Similarly, marital status was not significantly associated with HDV positivity, a finding consistent with Ghezeldasht et al. (26). While most participants were married (85.2%), the lack of correlation suggests that marital status alone may not determine HDV risk. However, cultural practices and social factors could indirectly influence infection rates, particularly in settings where multi-partner relationships or polygamy are prevalent.
The study investigated various risk factors for HDV infection, such as a history of jaundice, cupping, tattooing, major surgery, and endoscopy. Among these, only a history of living or traveling abroad showed a significant association with HDV positivity (P < 0.001). This highlights the role of migration in the transmission of infectious diseases, as individuals exposed to regions with higher HDV endemicity are at greater risk (2). These findings suggest a need for targeted interventions, such as screening and vaccination, for populations with significant travel history.
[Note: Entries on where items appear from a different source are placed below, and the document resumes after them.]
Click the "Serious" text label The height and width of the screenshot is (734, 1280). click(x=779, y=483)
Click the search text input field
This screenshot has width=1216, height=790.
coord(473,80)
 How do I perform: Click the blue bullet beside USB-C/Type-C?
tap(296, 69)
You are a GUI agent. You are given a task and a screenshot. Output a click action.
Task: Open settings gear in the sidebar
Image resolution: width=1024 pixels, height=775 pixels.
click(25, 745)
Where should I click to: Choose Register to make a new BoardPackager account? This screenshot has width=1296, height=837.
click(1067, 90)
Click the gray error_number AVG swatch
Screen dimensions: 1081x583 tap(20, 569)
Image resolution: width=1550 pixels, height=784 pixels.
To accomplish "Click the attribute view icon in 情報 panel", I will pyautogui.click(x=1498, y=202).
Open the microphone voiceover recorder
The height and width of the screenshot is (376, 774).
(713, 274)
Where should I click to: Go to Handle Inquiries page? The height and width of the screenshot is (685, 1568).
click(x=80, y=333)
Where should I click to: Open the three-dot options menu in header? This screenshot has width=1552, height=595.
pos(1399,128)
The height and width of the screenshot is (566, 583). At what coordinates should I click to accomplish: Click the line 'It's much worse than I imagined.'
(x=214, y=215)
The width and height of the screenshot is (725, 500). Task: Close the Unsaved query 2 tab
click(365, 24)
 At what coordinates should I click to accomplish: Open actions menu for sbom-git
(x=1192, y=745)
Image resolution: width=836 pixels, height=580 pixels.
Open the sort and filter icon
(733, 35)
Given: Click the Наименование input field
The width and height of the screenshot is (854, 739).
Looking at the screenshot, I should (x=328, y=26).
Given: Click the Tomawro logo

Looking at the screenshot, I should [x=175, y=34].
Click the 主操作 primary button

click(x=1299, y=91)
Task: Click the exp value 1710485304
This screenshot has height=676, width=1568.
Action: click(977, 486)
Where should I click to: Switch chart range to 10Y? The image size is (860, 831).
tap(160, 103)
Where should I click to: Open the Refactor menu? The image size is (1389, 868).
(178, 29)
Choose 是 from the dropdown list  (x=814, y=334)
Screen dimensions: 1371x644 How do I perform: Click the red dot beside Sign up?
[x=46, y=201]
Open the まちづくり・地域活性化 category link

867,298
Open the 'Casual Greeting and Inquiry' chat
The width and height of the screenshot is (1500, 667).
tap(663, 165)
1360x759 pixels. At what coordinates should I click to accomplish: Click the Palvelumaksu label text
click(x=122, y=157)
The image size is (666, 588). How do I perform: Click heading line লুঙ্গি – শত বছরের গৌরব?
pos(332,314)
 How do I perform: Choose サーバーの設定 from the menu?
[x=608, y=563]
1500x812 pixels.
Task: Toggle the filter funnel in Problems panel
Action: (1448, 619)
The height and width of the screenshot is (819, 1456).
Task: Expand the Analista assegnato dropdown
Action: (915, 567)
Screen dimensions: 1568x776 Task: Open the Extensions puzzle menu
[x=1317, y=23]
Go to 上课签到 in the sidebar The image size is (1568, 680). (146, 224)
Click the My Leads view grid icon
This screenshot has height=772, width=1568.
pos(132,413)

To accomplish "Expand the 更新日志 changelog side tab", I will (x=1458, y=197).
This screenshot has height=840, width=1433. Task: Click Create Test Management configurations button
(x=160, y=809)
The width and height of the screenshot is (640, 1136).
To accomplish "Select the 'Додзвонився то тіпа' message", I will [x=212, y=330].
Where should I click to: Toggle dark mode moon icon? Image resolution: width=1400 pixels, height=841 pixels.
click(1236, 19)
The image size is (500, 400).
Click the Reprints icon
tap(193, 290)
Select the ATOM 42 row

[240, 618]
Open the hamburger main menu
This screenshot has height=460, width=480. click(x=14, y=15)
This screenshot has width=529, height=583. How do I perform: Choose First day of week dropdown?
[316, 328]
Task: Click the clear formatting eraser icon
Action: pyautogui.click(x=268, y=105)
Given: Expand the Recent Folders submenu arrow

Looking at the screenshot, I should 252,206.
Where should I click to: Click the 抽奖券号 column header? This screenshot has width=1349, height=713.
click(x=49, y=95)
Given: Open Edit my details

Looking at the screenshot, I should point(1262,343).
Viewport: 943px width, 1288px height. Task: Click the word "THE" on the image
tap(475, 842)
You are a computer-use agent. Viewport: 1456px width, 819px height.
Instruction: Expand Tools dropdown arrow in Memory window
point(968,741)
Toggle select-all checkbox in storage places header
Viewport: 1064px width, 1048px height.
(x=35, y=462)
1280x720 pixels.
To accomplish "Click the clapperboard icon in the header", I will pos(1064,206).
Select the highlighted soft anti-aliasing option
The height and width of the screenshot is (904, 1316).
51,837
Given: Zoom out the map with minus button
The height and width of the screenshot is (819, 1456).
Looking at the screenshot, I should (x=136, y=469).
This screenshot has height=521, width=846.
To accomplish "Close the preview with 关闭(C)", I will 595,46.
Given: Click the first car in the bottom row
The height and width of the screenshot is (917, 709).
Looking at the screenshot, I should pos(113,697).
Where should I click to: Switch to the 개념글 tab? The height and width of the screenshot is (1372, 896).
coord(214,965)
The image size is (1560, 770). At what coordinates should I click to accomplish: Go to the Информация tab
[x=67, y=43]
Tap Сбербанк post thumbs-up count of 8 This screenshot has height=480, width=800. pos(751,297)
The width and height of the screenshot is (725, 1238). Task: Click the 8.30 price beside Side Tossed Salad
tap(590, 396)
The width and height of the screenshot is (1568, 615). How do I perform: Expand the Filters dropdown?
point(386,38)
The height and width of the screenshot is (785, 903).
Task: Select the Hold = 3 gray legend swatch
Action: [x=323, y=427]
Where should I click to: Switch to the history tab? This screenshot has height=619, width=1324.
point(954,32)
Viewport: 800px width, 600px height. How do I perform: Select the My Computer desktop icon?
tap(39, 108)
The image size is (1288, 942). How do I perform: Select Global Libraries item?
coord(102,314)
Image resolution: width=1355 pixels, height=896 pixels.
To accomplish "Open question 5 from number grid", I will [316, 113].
Contrary to expectations, no significant associations were found between HDV positivity and injection drug use, alcohol consumption, trauma, or war-related activities. While injection drug use is a well-documented risk factor for HDV (7), the low number of participants reporting such behaviors in this study may have limited the ability to detect significant associations. Similarly, the low number of participants with histories of alcohol consumption (n = 4) or injecting drug use (n = 4) limits the generalizability of these findings. Future studies with larger samples and detailed behavioral data are needed to explore these relationships further.
The significant regional variation in HDV seroprevalence emphasizes the importance of local healthcare conditions and policies. The higher seroprevalence in Afghan provinces reflects the challenges faced by Afghanistan's healthcare system, including lower vaccination rates and limited access to clean medical equipment. By contrast, Iran's extensive vaccination efforts and improved healthcare infrastructure have likely contributed to lower HDV rates. The findings suggest that HDV infection is more common in border regions, where migration and healthcare access disparities exacerbate disease spread.
5.1. Limitations
This study has notable limitations. Convenience sampling may cause selection bias, as patients from larger healthcare centers are overrepresented. Self-reported data on risk factors like drug use and alcohol consumption might be underreported due to social stigma. Furthermore, the cross-sectional design limits the ability to establish causal relationships between risk factors and HDV infection. Future longitudinal studies are needed to clarify HDV transmission dynamics and evaluate intervention effectiveness.
5.2. Conclusions
This study reveals significant differences in HDV seroprevalence among HBsAg-positive patients in eastern Iran and western Afghanistan, with a particularly high seroprevalence in Afghan provinces. This highlights the need for improved screening and vaccination programs in these areas. While no demographic factors, such as gender or age, were significantly associated with HDV positivity, international travel was linked to increased transmission. Targeted public health interventions in high-risk border regions are crucial to reduce the burden of HDV and improve healthcare outcomes in these underserved populations.